Anadoluda kadın cinsiyete sahip olmak. Sayın muamma gibi bir Anadolu şehrinde doğdum. Doğduğum günden beri cinsiyetim dolayısıyla ben hep ayıplı ve yanlış biri gibi hissettirilerek büyüdüm. Ailem, akrabalarım, sokaktaki teyzeler, okulda öğretmenler... Henüz ortaokuldayken şehrin sokaklarında tacize uğramaya başladım. Aileme söyleyemedim. Ailemin tacize uğrayan bir kadına karşı "sen naptın adama" benzeri tavır sergileyecek olma ihtimalinden korktum. Çünkü ben bu şehirde bunu diyen anne babalar gördüm. İnsanların büyük şehirlerde var olmadığını sandığı pek çok şeye şahit oldum büyürken: çocuk gelinlere, hem seven hem döven kocalara, ayıp olur diye çocuğunu sevmeyen babalara, kızının kıyafetini beğenmedi diye öldüresiye döven (belki de öldüren) babalara, kızının erkek arkadaşı var diye öldüresiye döven babalara.... hep kapalı kapılar arkasında yaşandı gerçekler. Siz hepsini televizyonda göremediniz.
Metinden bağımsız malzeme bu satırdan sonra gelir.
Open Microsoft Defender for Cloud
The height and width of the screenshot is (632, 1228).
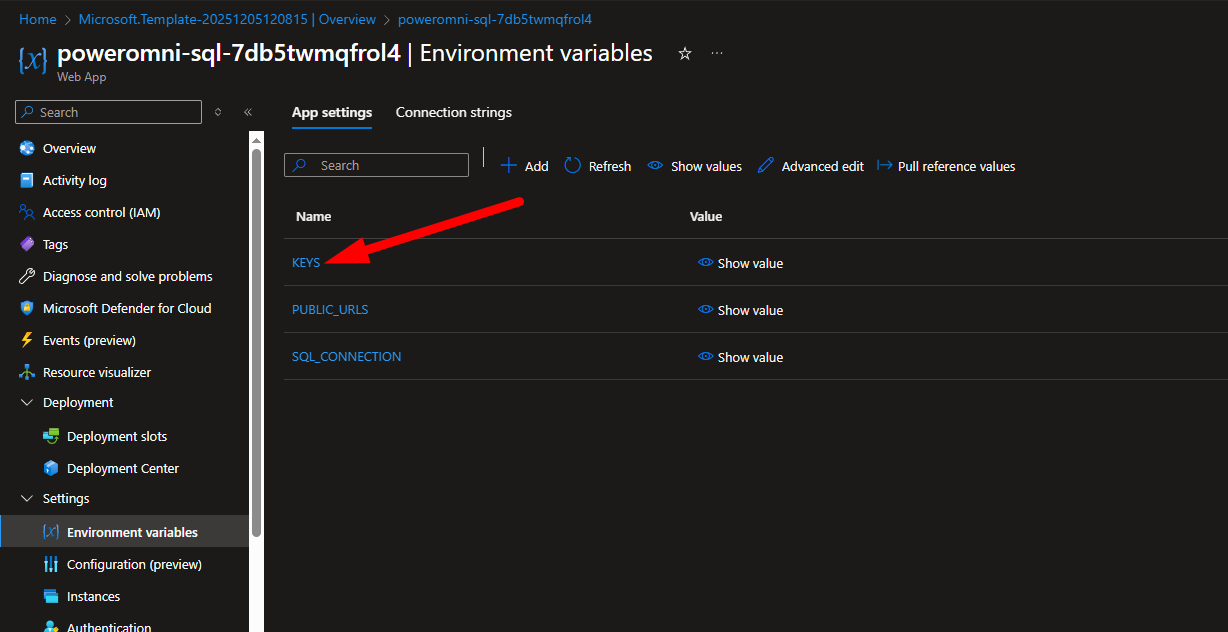127,308
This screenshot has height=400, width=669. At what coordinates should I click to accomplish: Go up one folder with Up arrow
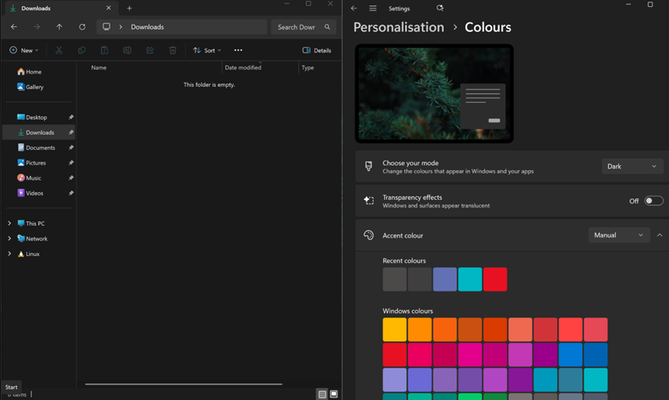coord(59,27)
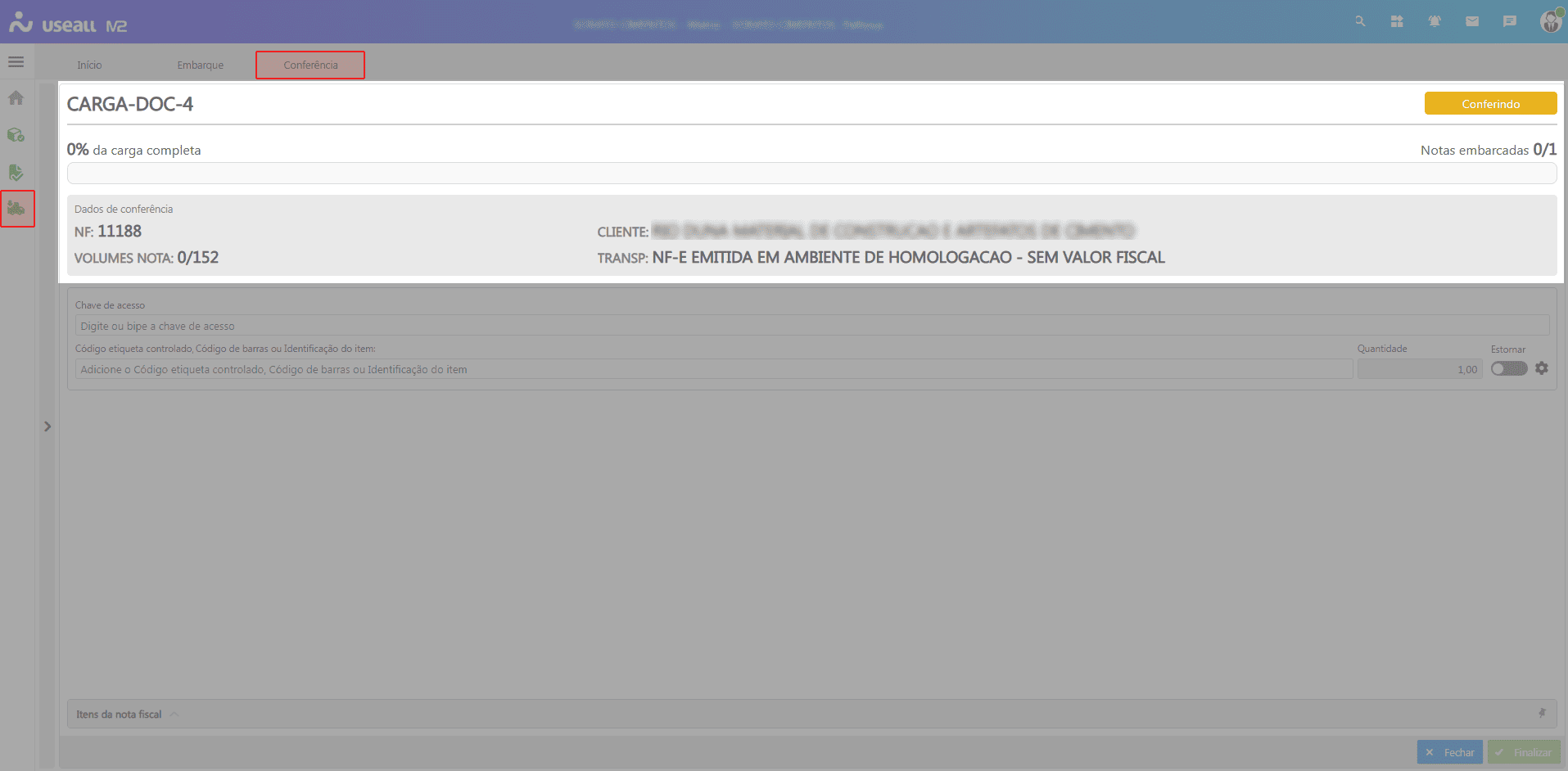Open the document check sidebar icon
This screenshot has height=771, width=1568.
[16, 173]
Ama ben duydum. Peki kadına şiddet varken anneler neredeydi? Anneler babalara destek verdiler. Kızlarını aşağılayan bir isim de anneler oldular. Kendi annelerinden gördüklerini hakikat belleyip geleneği ahlak olarak direttiler. Çünkü cahil kaldılar. Cahil bırakıldılar, okumaya layık görülmediler. Okuyanlar da zihniyete yenik düştüler çoğu kez. Bir çocuk olarak saçma bulsam da kabullendiğim her şeye bugün karşı çıksam bile ailem ve sevdiklerim bu şehirdeyken hiçbir zaman buradan vazgeçemeyeceğim. Ve korkarım yine ezilen kadın figürü olarak hayatıma devam edeceğim. Tıpkı kadın olan herkesten beklenen gibi. Çünkü ben bir kadının evin içindeki rolünü hep bu olarak gördüm. Ben bundan başka kaç tane aile gördüm bilemiyorum. Evde hizmetçi gibi çalışan mutsuz ve cahil kadınların kendi çocuklarını büyüttüğü bu şehirde mahkum kaldım ben. Kaçsam bile köklerimin bir kısmı bu şehirde kalacak. Bana da haddimi bildirdiler.
Yüreğinden bolca dökülmüş. Peki gözünden de döküldü mü bi şeyler? öyle hissettim. Kalemine sağlık.
Kadın olmak hiçbir zaman beni üzen bir şey olmadı. Sadece bu coğrafyada bir şekilde bunların olduğunu unutan herkese karşı sinirli ve kırgınım. Ağlanacak olsa çok daha fazlası çıkacaktır ama eminim...
Söylenecek çok söz var burada. Ancak sana en yakınımdan örnek vereceğim. Ailem her ne kadar nisbeten modern ailelerden olsa da onların ailesi öyle değil:) babaannem halamın okumasına izin vermemiş. Halam bana baktı. Halam bana kitaplar okudu,halam sayesinde ben kitaplara aşık oldum. Erkek torun bekleyen,erkek çocukları kutsayan bir zihniyetteydi babaannem. Belki de ben yanlış tanıdım. O kısmını bilemiyorum. Ve bizim ailemizde bir sürü erkek kuzen vardı. Kızlar çok ama çok azdı. Kızların hepsi lisans düzeyinde eğitim alıyor bugün. Erkekleri ise ona küçük torunlar getiriyor:))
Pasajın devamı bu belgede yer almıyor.